Tego Calderón and Don Omar reprise their respective roles as Tego Leo and Rico Santos, former members of Dom's team, from Los Bandoleros (2009), Fast & Furious (2009) and Fast Five (2011). Patrick St. Esprit appears as DS Allen. Luke Evans reprises his role from Fast & Furious 6 (2013) and Furious 7 (2015) as Owen Shaw, Deckard's younger brother and a former Special Air Service (SAS) soldier who formerly opposed Dom's team in Europe, and who helps his brother in rescuing Dom's son. Helen Mirren makes an uncredited cameo appearance as Magdalene Shaw, the mother of Deckard and Owen Shaw. Celestino Cornielle portrays Raldo, a street racer whose respect Dom earns.

Production

Development 

In November 2014, Universal Pictures chairwoman Donna Langley told The Hollywood Reporter that there would be at least three more films in the franchise after Furious 7. In April 2015, Vin Diesel stated that the possible sequel that "Paul Walker used to say that [an eighth film] was guaranteed.
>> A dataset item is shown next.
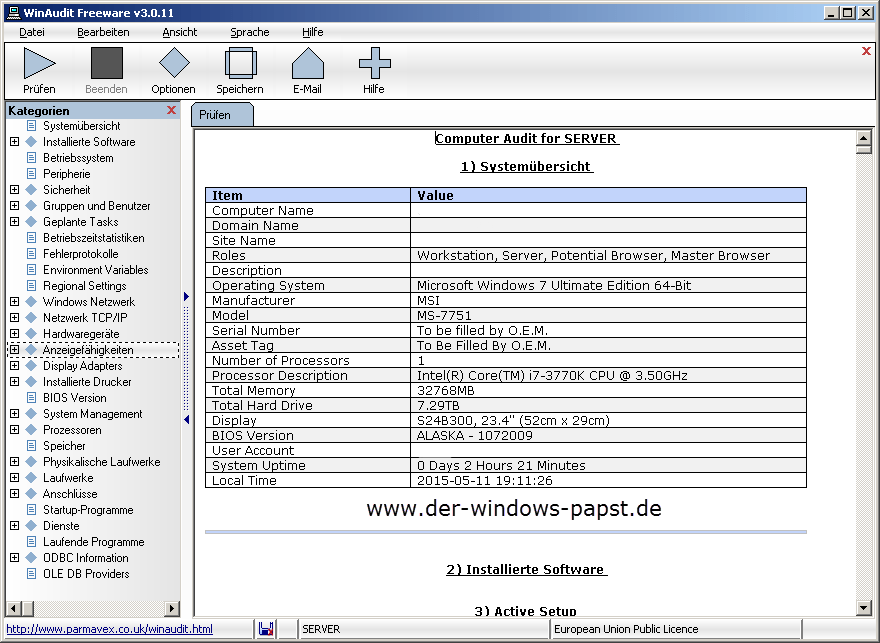Open the parmavex.co.uk winaudit link
The image size is (880, 643).
[x=110, y=629]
And in some ways, when your brother guarantees something, you sometimes feel like you have to make sure it comes to pass."
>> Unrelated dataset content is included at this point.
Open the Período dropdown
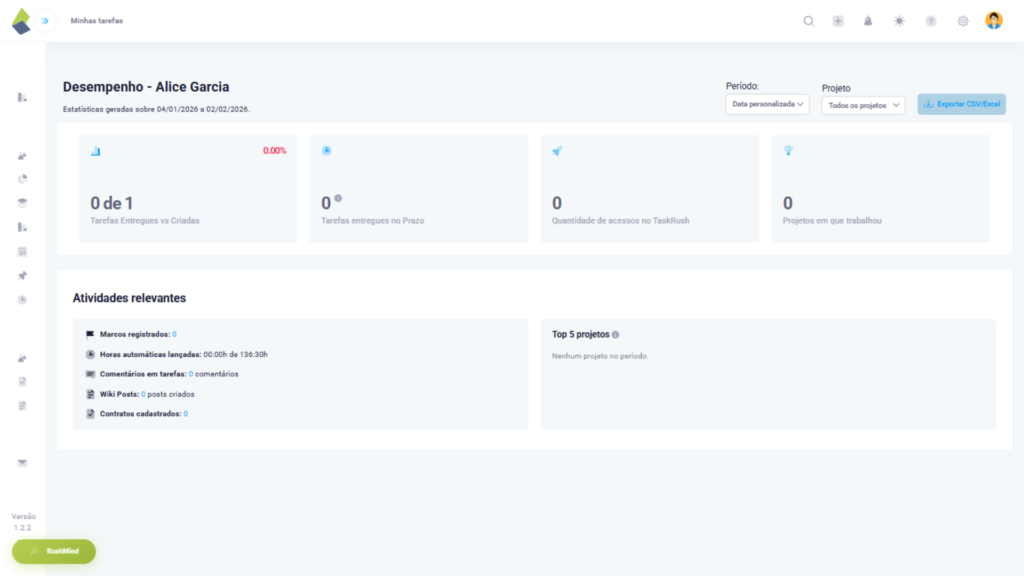 (x=767, y=104)
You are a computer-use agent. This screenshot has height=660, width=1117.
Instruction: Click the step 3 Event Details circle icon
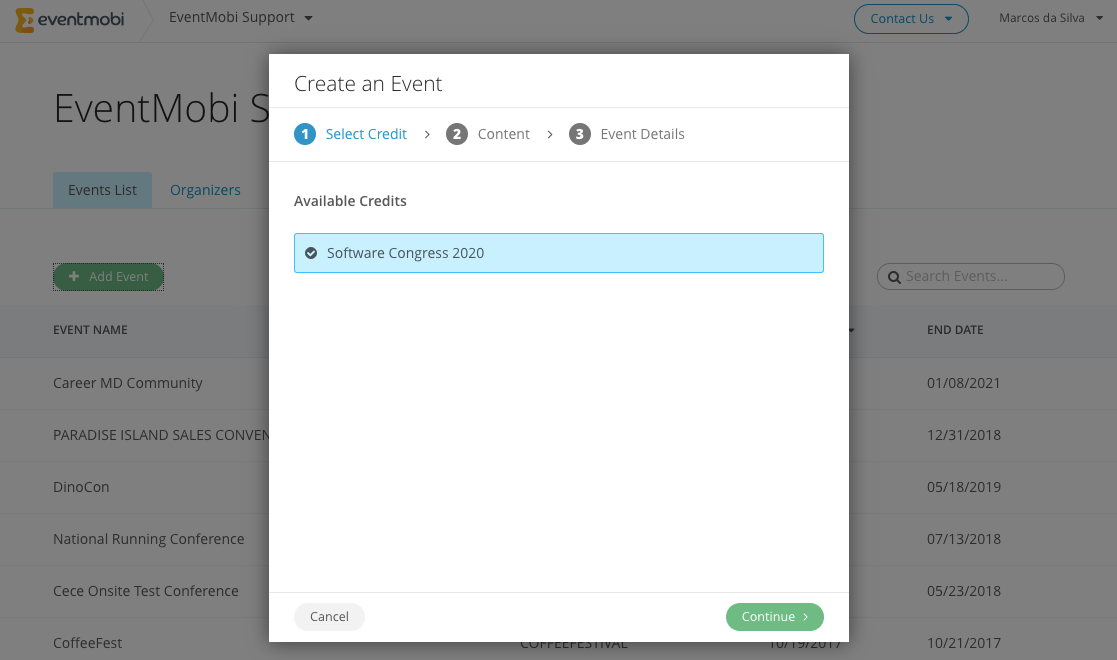tap(580, 134)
Diesel further hinted at an eighth film on Jimmy Kimmel Live! when he stated that Kurt Russell's character would span multiple films. He also stated that the next film would take place in New York City. Chris Morgan returned to write his sixth script in the franchise, while Neal H. Moritz returned to produce. Moritz later stated, "[The story] is going to have to be something enticing for all of us. It has to be as good as or better [than Furious 7]".

At the 2015 CinemaCon in Las Vegas, Diesel announced the film for an April 14, 2017 release date. In August, at the 2015 Teen Choice Awards (where Furious 7 received the award for Choice Movie – Action and Walker received the award for Choice Movie Actor – Action), Diesel gave the film the initial title Fast 8. In September, Diesel stated that the script had almost been completed, and expressed interest in Rob Cohen, who directed the first film, to direct the eighth installment. In October, Diesel announced on The Tonight Show Starring Jimmy Fallon that Straight Outta Compton director F. Gary Gray would direct the film.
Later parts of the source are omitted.